* **HOW TO COMPLETE THIS TASK**
Locate and copy each line in the data that contains the word "Insights".

* **DATA PROVIDED**
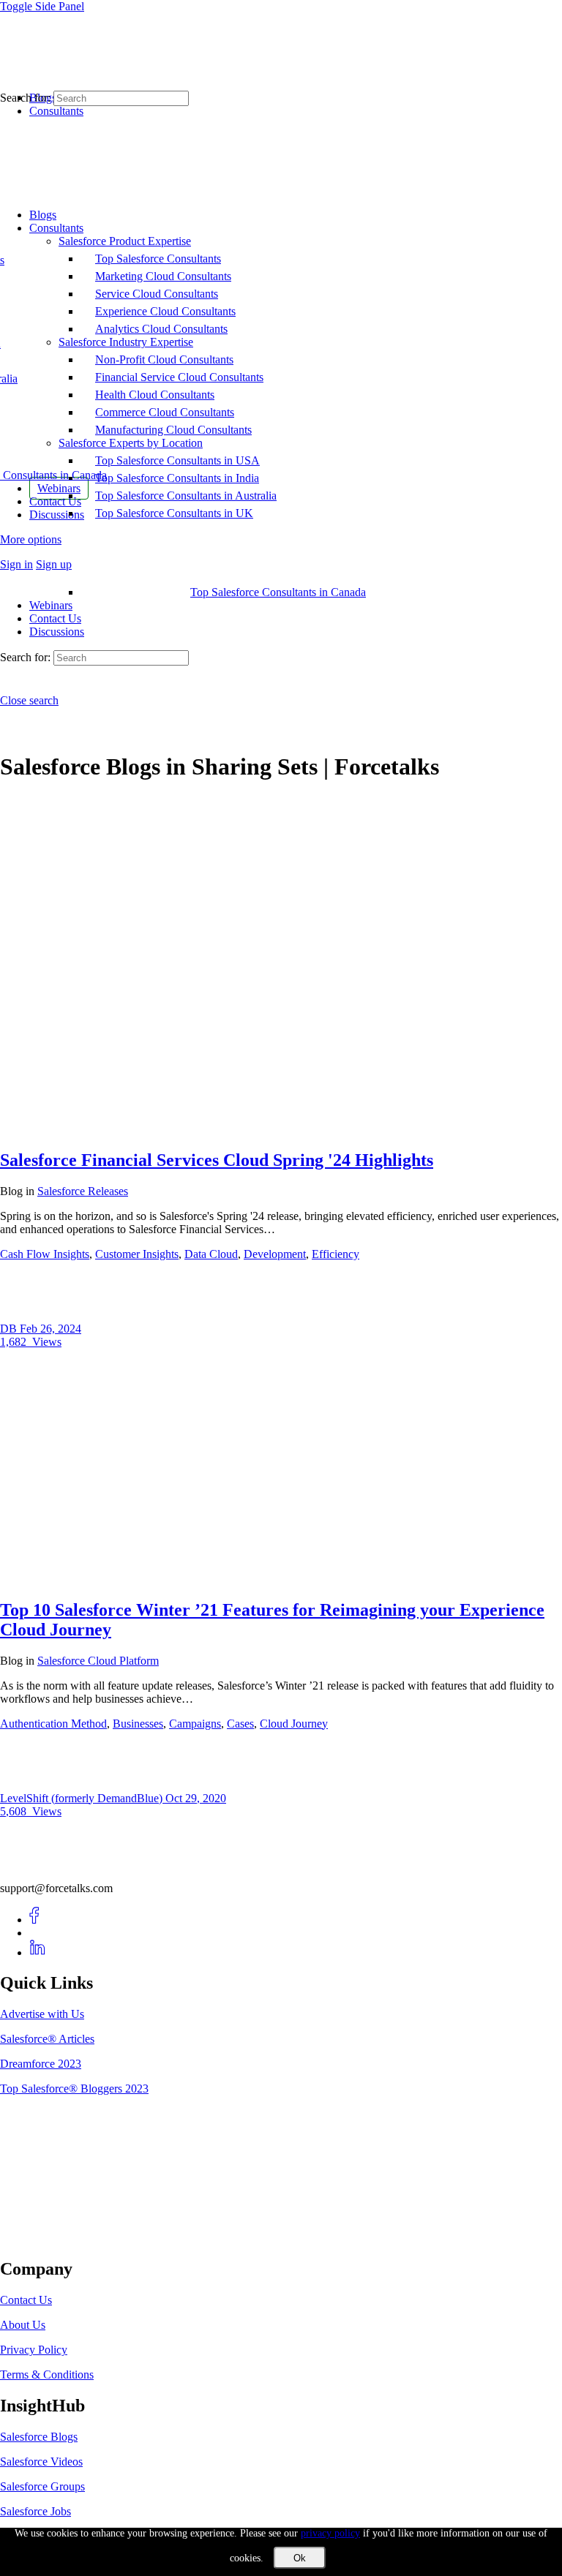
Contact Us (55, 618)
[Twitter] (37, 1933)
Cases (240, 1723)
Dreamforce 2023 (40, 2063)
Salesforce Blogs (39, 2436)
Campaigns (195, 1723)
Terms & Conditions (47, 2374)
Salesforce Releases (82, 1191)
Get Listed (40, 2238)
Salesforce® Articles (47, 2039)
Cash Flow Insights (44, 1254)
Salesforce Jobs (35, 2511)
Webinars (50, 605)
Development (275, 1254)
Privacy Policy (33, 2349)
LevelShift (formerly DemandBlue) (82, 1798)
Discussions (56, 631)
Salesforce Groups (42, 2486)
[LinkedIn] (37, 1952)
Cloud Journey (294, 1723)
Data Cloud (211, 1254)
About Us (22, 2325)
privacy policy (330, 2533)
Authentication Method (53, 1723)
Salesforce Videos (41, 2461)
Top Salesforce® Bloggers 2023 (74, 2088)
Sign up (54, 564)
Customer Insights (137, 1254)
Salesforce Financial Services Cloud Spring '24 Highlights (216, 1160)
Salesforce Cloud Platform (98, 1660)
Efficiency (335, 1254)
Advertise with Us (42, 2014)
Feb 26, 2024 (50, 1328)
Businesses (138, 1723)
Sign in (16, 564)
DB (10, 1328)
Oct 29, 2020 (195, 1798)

* **RESULT**
Cash Flow Insights (44, 1254)
Customer Insights (137, 1254)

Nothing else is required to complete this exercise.